▶ [Instructions to follow] Reproduced exactly, the lines from the start of the material through the line containing "Given: Click the Sale! badge" should be the whole answer, with pictures excluded.

▶ [Input data]
—————
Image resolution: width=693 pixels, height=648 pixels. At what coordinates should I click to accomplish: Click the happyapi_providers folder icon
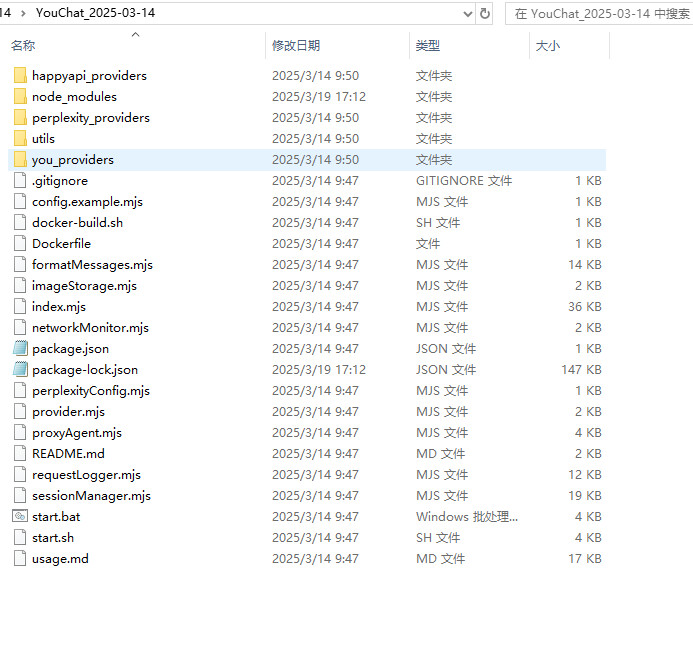tap(20, 76)
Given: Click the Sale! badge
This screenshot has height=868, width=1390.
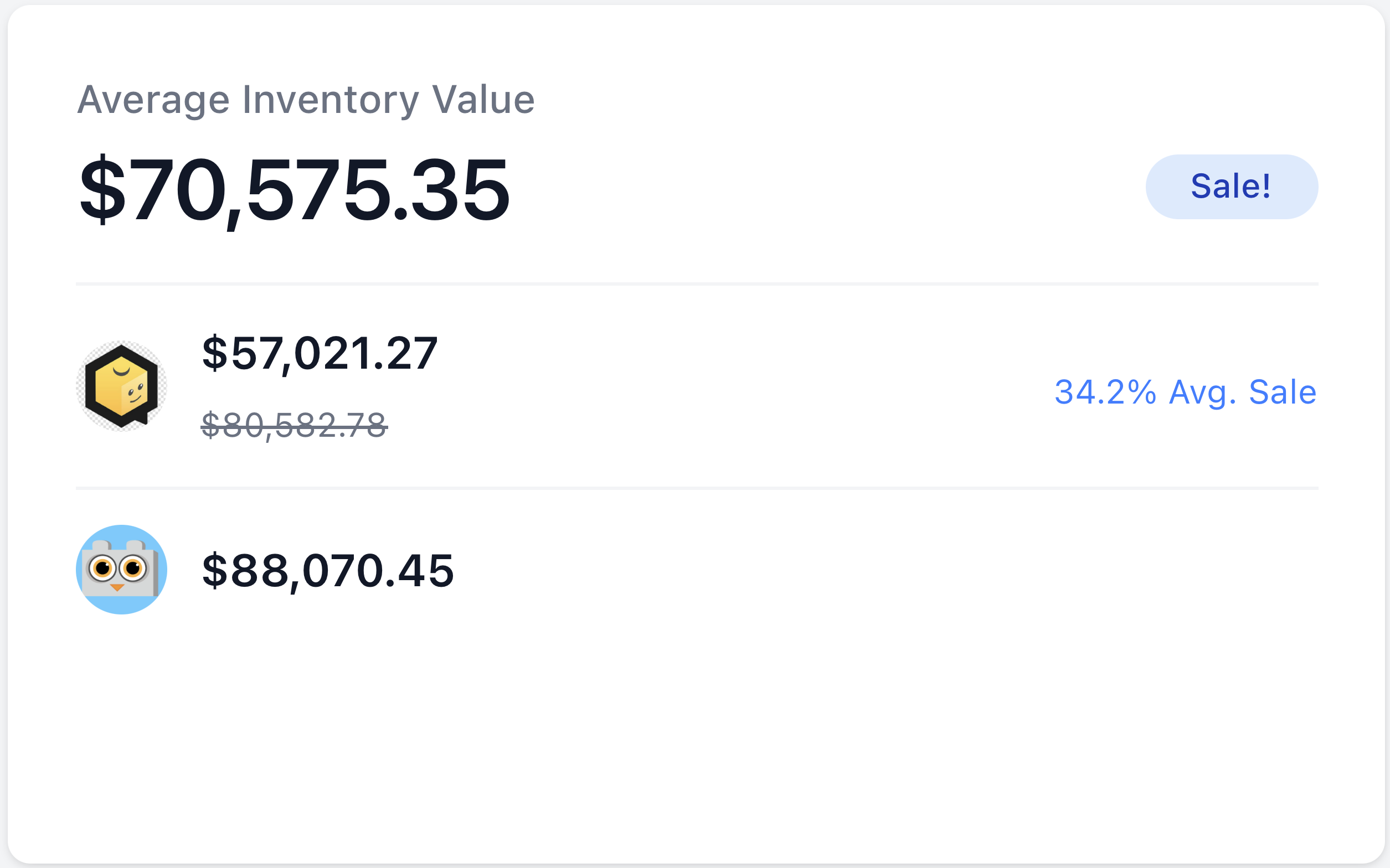Looking at the screenshot, I should click(1232, 187).
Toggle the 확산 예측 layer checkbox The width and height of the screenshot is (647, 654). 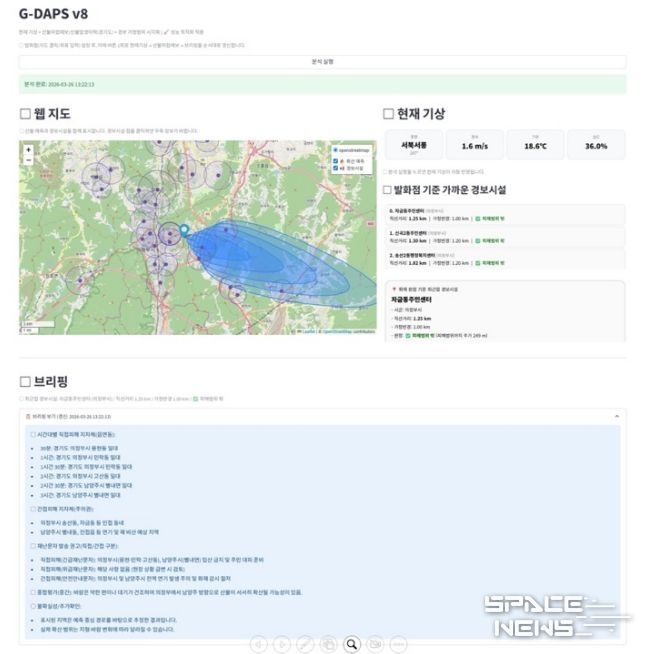(335, 160)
—————
▶ [Reply to the task]
Image resolution: width=693 pixels, height=648 pixels. At what coordinates should I click to accomplish: Click the happyapi_providers folder icon
tap(20, 76)
Given: Click the Sale! badge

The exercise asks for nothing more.